Desde hace algún tiempo los buenos avisos ("Divino" de Axe, "Profesor de música" de Gatorade, "Fisicoculturista" de Magistral, "Que vuelvan los lentos" de Doritos) son cortometrajes auspiciados que muchas veces (las mejores veces), como sucede en los avisos de verano de Young & Rubicam, aplican el relato a una cerveza del mismo modo en que podrían haber servido a un Ente de Turismo. Quizá estén haciendo las dos cosas a la vez y se trate de un trabajo de colaboración entre cerveza y localidades veraniegas, ya que los lugareños prevén para la temporada, luego de la tanda '08/ '09, un aluvión turístico.

Entre los cuatro avisos me quedo con el homenaje a Mar Azul. Somos miles los "obligados a disfrutar" del verano, que allí aparecen pintados como “tribu”.  Esos tipos -nosotros- somos las víctimas de la publicidad, que quizá esté haciendo crítica o tal vez pura jactancia.

Otros años Quilmes nos había reflejado como hermanados durante los torneos deportivos (las campañas de Mundial), portadores de un origen único (el aviso de "los García y los González"), víctimas de líderes demagógicos (el de la campaña del "Partido de la Costa", el año pasado).  En Mar Azul, opuesta a otras versiones eufóricas y hasta maníacas, la masa fue victimizada. Sufre de un notorio deterioro de la percepción después de años de consumo publicitario: "Esto es Mar Azul, aunque el mar no es azul, ¡esto es Mar Azul!", se resigna el coro en la canción.

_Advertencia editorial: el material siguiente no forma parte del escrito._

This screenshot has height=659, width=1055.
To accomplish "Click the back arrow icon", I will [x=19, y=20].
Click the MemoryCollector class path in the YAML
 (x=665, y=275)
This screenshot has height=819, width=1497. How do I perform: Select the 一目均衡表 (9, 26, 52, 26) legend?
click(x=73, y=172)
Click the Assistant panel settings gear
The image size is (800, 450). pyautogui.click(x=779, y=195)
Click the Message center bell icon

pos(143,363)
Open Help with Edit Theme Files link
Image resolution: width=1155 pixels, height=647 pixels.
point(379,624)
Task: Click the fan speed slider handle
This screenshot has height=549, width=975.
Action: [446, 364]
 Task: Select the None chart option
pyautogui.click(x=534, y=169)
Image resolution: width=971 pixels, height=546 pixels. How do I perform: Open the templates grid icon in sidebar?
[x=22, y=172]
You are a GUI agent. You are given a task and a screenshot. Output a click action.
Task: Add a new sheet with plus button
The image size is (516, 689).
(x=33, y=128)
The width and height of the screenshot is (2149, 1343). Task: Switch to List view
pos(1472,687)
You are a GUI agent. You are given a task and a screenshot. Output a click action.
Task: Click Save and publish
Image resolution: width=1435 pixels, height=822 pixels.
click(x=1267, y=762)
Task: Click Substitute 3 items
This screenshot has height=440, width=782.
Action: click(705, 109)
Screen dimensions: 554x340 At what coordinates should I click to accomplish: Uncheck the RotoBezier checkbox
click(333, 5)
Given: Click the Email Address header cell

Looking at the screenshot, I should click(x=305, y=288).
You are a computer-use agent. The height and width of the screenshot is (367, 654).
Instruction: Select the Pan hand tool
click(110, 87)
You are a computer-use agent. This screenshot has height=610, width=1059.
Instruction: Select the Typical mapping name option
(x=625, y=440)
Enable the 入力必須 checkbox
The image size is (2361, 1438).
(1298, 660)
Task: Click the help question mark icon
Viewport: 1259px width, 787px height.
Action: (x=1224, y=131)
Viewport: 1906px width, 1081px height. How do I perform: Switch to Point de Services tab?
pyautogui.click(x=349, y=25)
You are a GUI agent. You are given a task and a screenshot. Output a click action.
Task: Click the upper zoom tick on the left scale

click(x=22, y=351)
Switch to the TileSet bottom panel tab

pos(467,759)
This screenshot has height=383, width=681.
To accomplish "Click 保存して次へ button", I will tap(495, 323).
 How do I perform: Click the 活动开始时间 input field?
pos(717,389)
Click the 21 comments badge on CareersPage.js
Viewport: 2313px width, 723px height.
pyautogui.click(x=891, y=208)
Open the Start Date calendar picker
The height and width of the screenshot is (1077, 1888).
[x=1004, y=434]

"En la orilla los pies me mojé, es todo cómo soñé", dice el infeliz mitificado, forzado a la intensidad. Es demasiado histriónico para resultar un antihéroe: gesticula, exagera, se exalta..., todo de más. Las postales tradicionales de la ciudad feliz (en avisos anteriores y en el actual spot de Quilmes) representan el círculo virtuoso de la venta: la culminación de un módico pero efectivo sueño argentino –eso sí- sin huellas de liturgia peronista. Los obligados a sentir de Mar Azul son una creación más novedosa: un desvío en la cadena de producción, una falla, un daño. Así quedamos después de tantos avisos –parecerían compadecerse los creativos--, cuando nos hacen cantar como un colectivo de alienados: "Me levanto temprano para irme a acostar, paseo en cuatriciclo o en Jeep me da igual...".